The Nintendo 64, the gaming system that blew the doors open to bring 3D graphics to the masses, is 20 years old today. Can you believe it? There were countless great games for the N64, many of them driving games—including all-time best iteration of a game about cartoon characters lobbing turtle shells at each other from go-karts.
If you’re not calling Mario Kart 64 the best driving game on the platform, you are wrong. That joint was the ultimate wholesome social lubricant for everybody from middle schoolers to college kids and preteens killing time with grandparents. Accessible, fun, pretty, and enduring—dust off that enormous TV in your basement and plug it in tonight and I bet you’ll be all smiles all over again in no time.

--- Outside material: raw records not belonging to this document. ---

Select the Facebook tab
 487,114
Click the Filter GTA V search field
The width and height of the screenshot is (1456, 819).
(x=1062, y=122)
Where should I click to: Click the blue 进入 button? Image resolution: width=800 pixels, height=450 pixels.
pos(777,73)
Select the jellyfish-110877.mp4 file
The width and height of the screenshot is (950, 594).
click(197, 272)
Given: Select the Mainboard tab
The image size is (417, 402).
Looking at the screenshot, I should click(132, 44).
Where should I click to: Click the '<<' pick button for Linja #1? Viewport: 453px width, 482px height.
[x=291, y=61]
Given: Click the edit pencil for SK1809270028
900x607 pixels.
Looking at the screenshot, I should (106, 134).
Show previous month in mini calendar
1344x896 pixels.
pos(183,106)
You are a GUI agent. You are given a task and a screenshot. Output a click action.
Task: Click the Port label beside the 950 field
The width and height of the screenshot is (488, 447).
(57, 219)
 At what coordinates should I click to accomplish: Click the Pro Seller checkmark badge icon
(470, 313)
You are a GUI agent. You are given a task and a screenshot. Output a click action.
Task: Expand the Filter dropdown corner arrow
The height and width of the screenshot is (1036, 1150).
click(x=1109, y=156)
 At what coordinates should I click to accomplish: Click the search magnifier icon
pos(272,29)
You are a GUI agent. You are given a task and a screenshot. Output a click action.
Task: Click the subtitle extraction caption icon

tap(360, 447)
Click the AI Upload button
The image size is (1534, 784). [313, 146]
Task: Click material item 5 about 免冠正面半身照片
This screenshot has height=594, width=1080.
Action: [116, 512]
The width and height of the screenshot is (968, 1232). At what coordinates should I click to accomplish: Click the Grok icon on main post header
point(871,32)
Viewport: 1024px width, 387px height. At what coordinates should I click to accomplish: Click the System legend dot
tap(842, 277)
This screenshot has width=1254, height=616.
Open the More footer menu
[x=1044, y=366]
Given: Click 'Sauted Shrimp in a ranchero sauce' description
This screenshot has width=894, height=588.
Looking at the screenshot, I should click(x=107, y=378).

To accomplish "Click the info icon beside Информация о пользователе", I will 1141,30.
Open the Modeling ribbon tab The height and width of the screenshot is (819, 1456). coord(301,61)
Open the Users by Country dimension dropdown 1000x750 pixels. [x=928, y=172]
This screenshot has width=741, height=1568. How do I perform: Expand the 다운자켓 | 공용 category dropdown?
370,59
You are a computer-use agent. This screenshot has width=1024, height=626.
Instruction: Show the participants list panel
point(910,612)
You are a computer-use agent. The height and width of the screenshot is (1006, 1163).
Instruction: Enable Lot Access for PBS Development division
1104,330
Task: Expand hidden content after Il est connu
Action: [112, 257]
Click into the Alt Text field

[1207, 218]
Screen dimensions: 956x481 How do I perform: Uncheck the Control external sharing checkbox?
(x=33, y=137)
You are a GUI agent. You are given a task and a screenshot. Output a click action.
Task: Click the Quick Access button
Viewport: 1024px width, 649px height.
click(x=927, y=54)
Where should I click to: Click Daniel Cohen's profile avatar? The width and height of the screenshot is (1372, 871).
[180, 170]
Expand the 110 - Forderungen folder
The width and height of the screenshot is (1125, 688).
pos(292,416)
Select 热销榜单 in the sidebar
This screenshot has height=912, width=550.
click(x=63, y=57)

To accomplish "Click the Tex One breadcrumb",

That said, there were some great and terrible-but-endearing driving games on Nintendo 64 that a lot of us loved too.
Crusin’ USA, one of the console’s original titles, mixed a soul-crushingly repetitive soundtrack (“Redline Shuffle” still haunts my dreams) with a grossly simplistic interface that resulted in a somehow charming 2-and-a-half dimensional driving experience.
I remember the graphics in Automobili Lamborghini blowing my mind about two decades ago, and getting stoked on the game all over again years later when I realized you could unlock other makes with cheat codes.
Another one that was near and dear to me was MRC: Multi-Racing Championship. Generally panned by critics it was frustrating, not all that well animated and limited in scope despite the name but the intro video hooked me so hard I barely noticed and wasted solid days of my life on it.
The last N64 driver I have to shout out is San Francisco Rush, which I remember liking solely because it was the first time I’d seen cars show damage after crashing in a car game. The cars were all “near knock-offs” that you could recognize, but were altered just enough to avoid copyright claims.
Great skid marks, a hilariously bad soundtrack, and those wonderful explosions when you really wrecked! One of the sequels, San Francisco Rush 2, (not San Francisco Rush 2049 as I originally thought) had this amazing jump-level but wasn’t quite as pioneering as the original.
All these videos are making me glad I still have a Nintendo 64. Somewhere. Mom’s attic I think. Shoot, I sure hope it survived my parent’s home renovation.
The nostalgia’s strong for me here since I basically grew up with Nintendo, having stayed loyal until you could buy a used PlayStation 2 for reasonable money.
But now it’s your turn to enlighten me on your favorites and why they’re better than mine. Is anybody’s N64 still hooked up and ready to go?